# Peep size for 6x lens indoor spots 20 yards



## Huntinsker (Feb 9, 2012)

Small if you want a clear target. Depending on your DL, probably smaller than what would frame your scope. The longer the DL, the more the magnification. The more the magnification, the more distorted the target appears. That means without a clarifier, you'll need to go really small to clear the image.


----------



## Planner (Jan 31, 2016)

I have a 1 5/8" scope housing w/ 4x lens, using a 3/32" #1 clarifier and a 31" draw length on my Energy 35. Plan to shoot this for outdoor 3D this year.

Still setting up my V37, but have a 42mm Shrewd scope, no lens, on a 9" dovetail and 1/16" aperture.


Sent from my iPad using Tapatalk


----------



## huteson2us2 (Jun 22, 2005)

My 6X lens is clear enough to see the ten ring on Vegas target with a 3/64" peep. However I find the 3/64" peep a little dark indoors and settle for a 1/16" peep (no clarifier). A little fuzzy but more light. Never understood why so many archers on AT uses a large hole peep for scopes with magnification when they should only be used for pin sights. I think it is because most archers start with a pin sight for hunting and when they change over to a scope, they never think about changing the peep to a smaller aperature to clear the image.

Just for giggles, drill a 1/16" hole in a small piece of wood. Hold the piece of wood up to your eye like a peep and with your scope out as far as possible with your other arm, look at a target at 15 to 20 yards. It should only take about ten minutes to try it and you might be surprised.


----------



## huteson2us2 (Jun 22, 2005)

Sorry. Make sure the wood is no more than the width of your peep. This experiment will not work with a 2" X 4".


----------



## grantmac (May 31, 2007)

Even the smallest won't perfectly clear a .55 diopter for me and is unusable indoors.


----------



## ken Johnson (Apr 5, 2007)

Get a #2 Nite Hawk peep www.nitehawkarchery.com

It will clear up your scope and also eliminate the problems cause from shoot under different ranges.


----------



## baller (Oct 4, 2006)

30" DL, 6x lens on a 29mm scope. I shoot a 1/16" peep indoors with a 2mm black dot and have maybe a 95% clear target, a little fuzzy but can still see lines on vegas face.

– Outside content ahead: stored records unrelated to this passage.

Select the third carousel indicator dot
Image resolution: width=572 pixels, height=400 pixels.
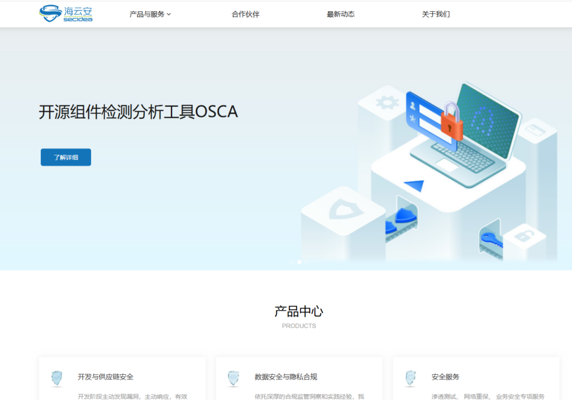point(306,262)
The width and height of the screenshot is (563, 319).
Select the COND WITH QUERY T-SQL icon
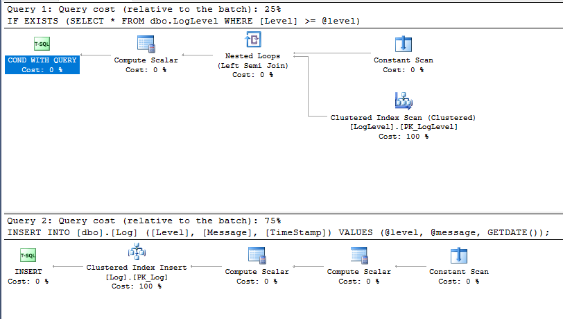(42, 44)
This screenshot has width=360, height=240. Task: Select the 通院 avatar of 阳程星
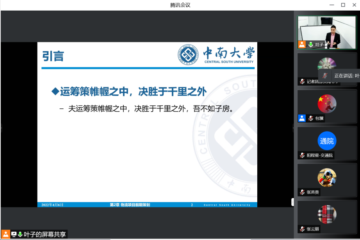[x=327, y=141]
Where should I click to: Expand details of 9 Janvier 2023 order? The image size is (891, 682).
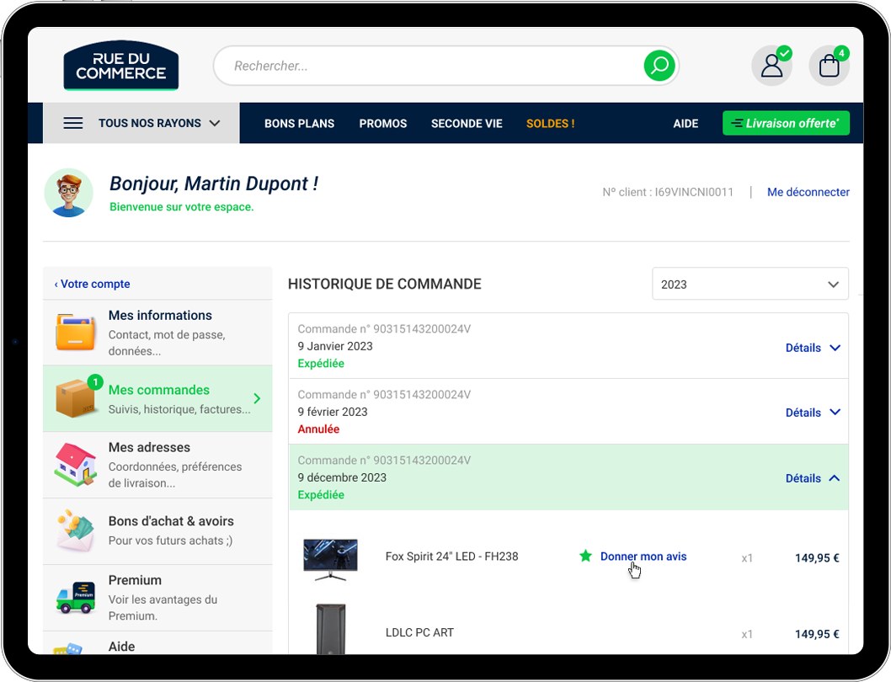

Outdoors I shoot a 3/64" peep as its brighter and makes the peep bigger, targets are clear again about 95% or so out to 60y. Past that they are still clear enough to shoot, with the 80y field target being about 80% clear, fuzzy but can still see black and white circles to aim at. 

In each case I very my sight extension distance to get the scope/peep frame i prefer in my sight picture. The Jim Fletcher true peep is only about 4.50 each, so a few different sizes of them would be a cheap experiment.


----------



## huteson2us2 (Jun 22, 2005)

I am amazed by the fact that most archers will not even try a smaller peep with a magnified lens. I believe that the only way to make someone try a smaller peep is to hit them in the back of the head with a 2 X 4 every time they miss the spot. After a few hits, they will start to try a few things to keep that 2 X 4 away.

I have a friend that shoots a 3X lens with a #2 clarifier. He can't see his dot but can count the holes in the target. He won't shoot in the rain nor will he shoot a target if there is any glare on his clarifier. I try to get him to use a smaller peep without a clarifier and he says no and that he likes his peep. I am going to bring a 2 X 4 next time we go to the range.


----------



## wv hoyt man (Feb 17, 2012)

What is your ave indoor scores?


----------



## nochance (Nov 27, 2008)

I shoot a 3/64, but keep a larger one in my quiver in case the range has low lighting


----------



## Bobmuley (Jan 14, 2004)

I don't even know why they make peeps bigger than 1/16" :wink:


----------



## Wyatt gray (Jul 14, 2016)

I use a 6x indoors and out and indoors my clarifier is a #3 in the smallest holes size sold and I can see the lines perfect and my holes but outdoors I use a #2 because of light and really it's gonna be what ever ur eye likes best 


Sent from my iPhone using Tapatalk


----------



## nswarcher (Apr 16, 2015)

Start with half inch.........
There is no point asking as no one has your eye sight and form, whats clear to some may not be to others,
In saying that with a 6x lens you will be pushing to not run a clarifier


----------